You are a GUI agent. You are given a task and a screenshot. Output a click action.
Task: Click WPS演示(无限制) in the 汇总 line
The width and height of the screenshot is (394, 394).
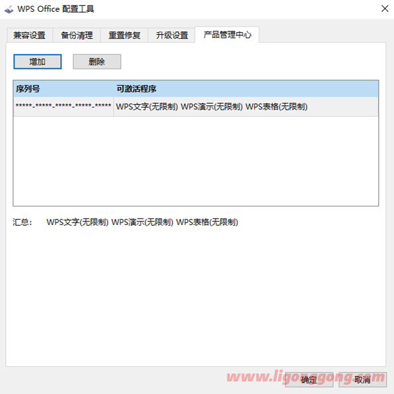pyautogui.click(x=142, y=222)
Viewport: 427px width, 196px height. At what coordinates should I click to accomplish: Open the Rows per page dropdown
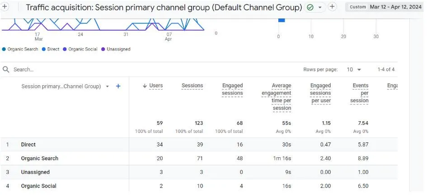coord(354,69)
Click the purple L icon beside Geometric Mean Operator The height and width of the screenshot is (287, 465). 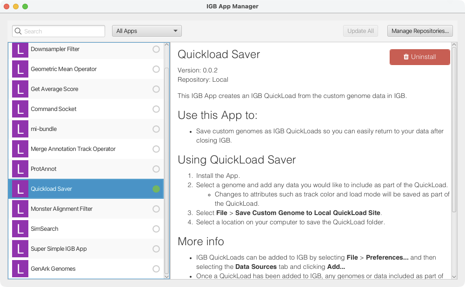click(x=20, y=69)
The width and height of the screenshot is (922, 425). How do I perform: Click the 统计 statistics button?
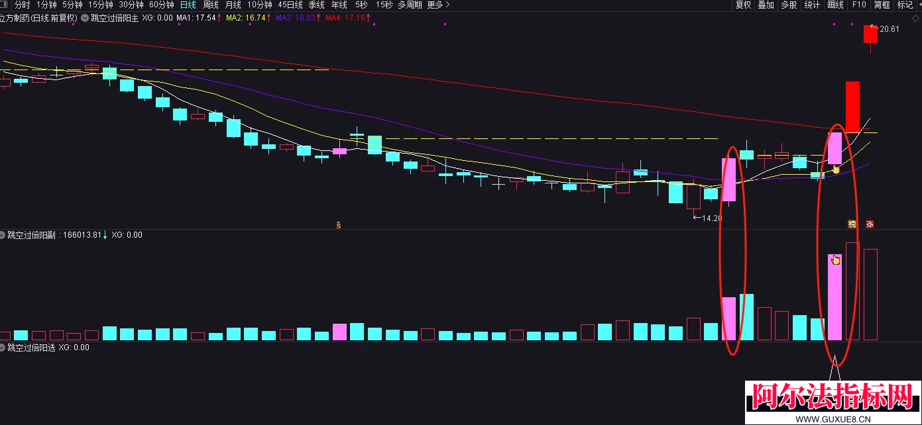(812, 5)

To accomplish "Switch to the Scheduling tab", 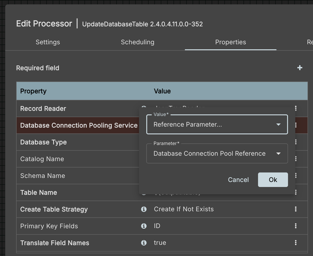I will click(x=138, y=42).
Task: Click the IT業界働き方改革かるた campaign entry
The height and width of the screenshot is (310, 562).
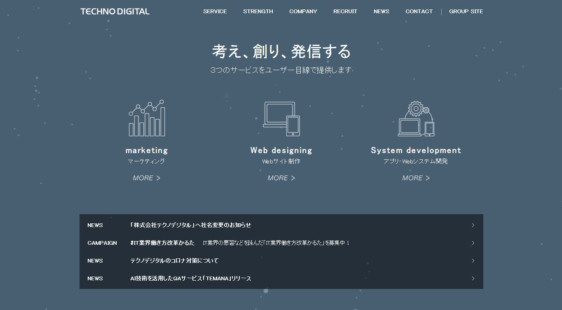Action: [x=162, y=243]
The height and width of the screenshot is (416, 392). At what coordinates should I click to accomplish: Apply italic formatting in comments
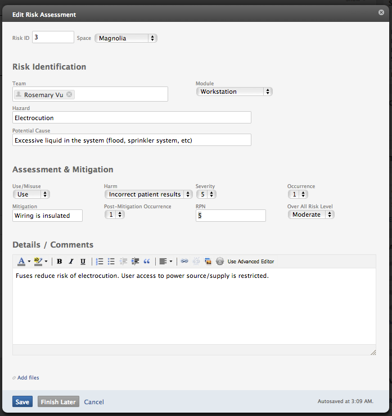pyautogui.click(x=71, y=262)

※ ※ ※

◆ GOAL OF THE EXERCISE
Transcribe nothing but the lines from the one containing "Task: Click the IT業界働き方改革かるた campaign entry" through the final line of the records, exactly as written and without pictures.

◆ TASK SOLUTION
Task: Click the IT業界働き方改革かるた campaign entry
The height and width of the screenshot is (310, 562).
Action: [x=162, y=243]
The height and width of the screenshot is (416, 392). At what coordinates should I click to accomplish: Apply italic formatting in comments
pyautogui.click(x=71, y=262)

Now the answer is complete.